New data for Roche’s Ocrevus has shown significant benefit in patients with early-stage relapsing-remitting multiple sclerosis (RRMS) and primary progressive MS (PPMS), the Swiss pharma announced last week.

The data, presented virtually at the American Academy of Neurology (AAN) annual meeting, comes from the open label phase IIIb ENSEMBLE and a post-hoc analysis of the phase III ORATORIO studies.

In the ENSEMBLE study, 85% of recently diagnosed RRMS patients treated with Ocrevus (ocrelizumab) achieved no evidence of disease activity (NEDA) after 48 weeks.

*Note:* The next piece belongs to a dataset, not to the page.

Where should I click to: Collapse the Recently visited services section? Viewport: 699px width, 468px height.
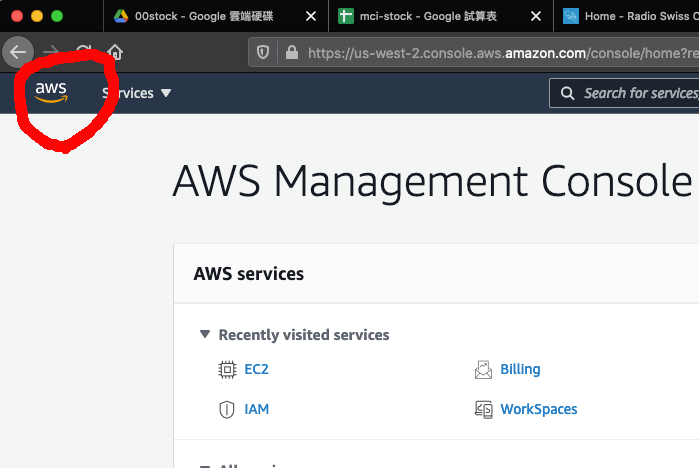pyautogui.click(x=205, y=335)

The average annualised relapse rate (AARR) across all patients was low, according to Roche, with a reduction in neurofilament light chain (NfL) – a marker of nerve cell damage – to nearly healthy control levels with Ocrevus treatment.

The post-hoc analysis of the ORATORIO study also showed that Ocrevus treatment slowed accumulation of atrophied T2-lesion volume (aT2-LV) compared with placebo at 120 weeks in PPMS.

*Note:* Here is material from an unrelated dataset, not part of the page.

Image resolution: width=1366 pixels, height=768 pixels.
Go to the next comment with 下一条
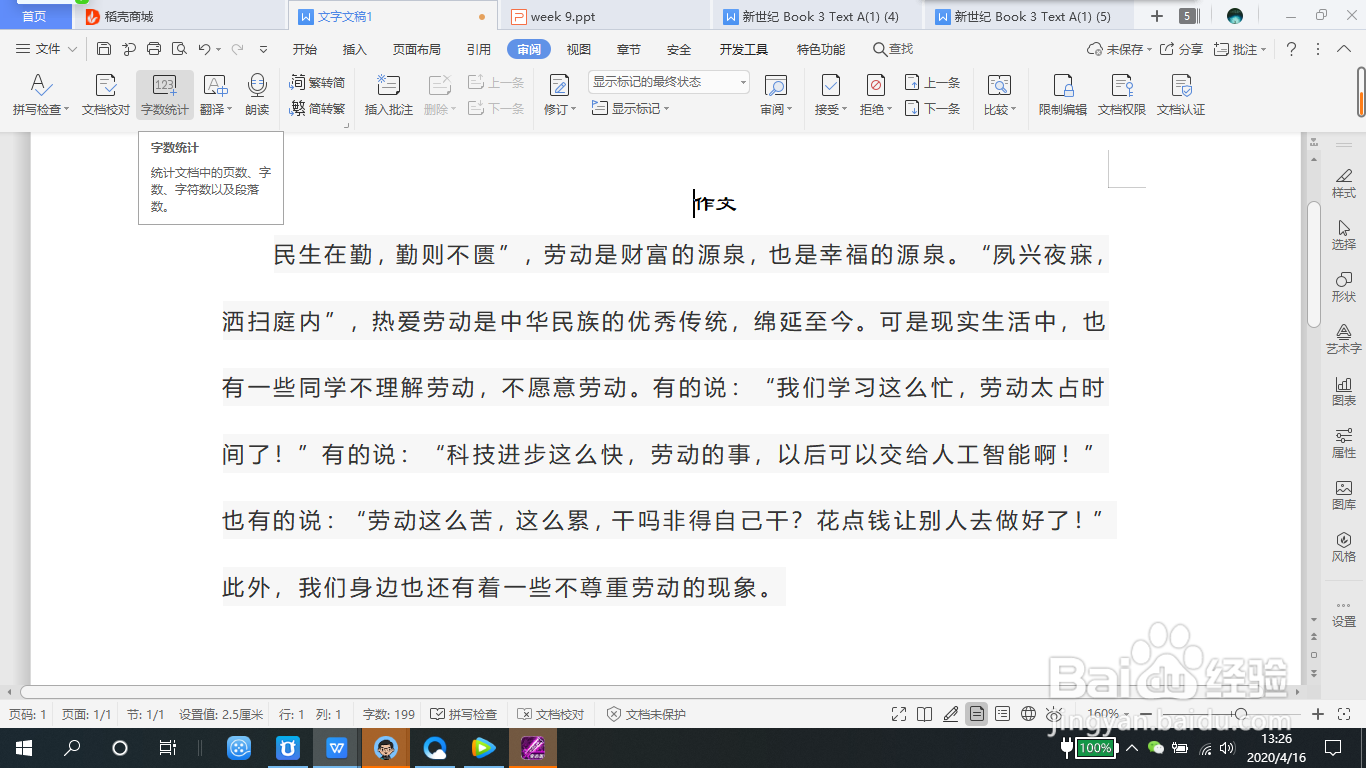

AT2-LV reflects the volume of T2 lesions in brain tissue that is replaced by cerebrospinal fluid, a maker that is believed to be linked to disease progression in MS.

According to Roche, those living with PPMS experience three to five times higher accumulation of aT2-LV compared to people with relapsing MS.

The post-hoc ORATORIO data suggests, therefore, that Ocrevus could favourably impact the underlying progressive biology of MS, Roche said in a statement.

A further, new analysis of US commercial and insurance claims databases found that around 80% of patients adhered to twice-yearly dosing of Ocrevus after their second year of treatment compared with other disease-modifying therapies.

“All patients regardless of their form of MS experience disease progression from the start,” said Levi Garraway, chief medical officer and head of global product development at Roche.

“Therefore, we are encouraged by these new analyses showing that early treatment with Ocrevus may significantly control disease progression in both relapsing-remitting MS and in primary progressive MS. Controlling progression can enable people with MS to maintain mobility and limit their disability,” he added.

The early-stage data bolsters Ocrevus’ claim in the crowded MS market, particularly against Novartis’ Kesimpta (ofatumumab).

Both Kesimpta and Ocrevus selectively target the immune system’s CD20-positive B cells that damage nerve tissue and cause disease progression.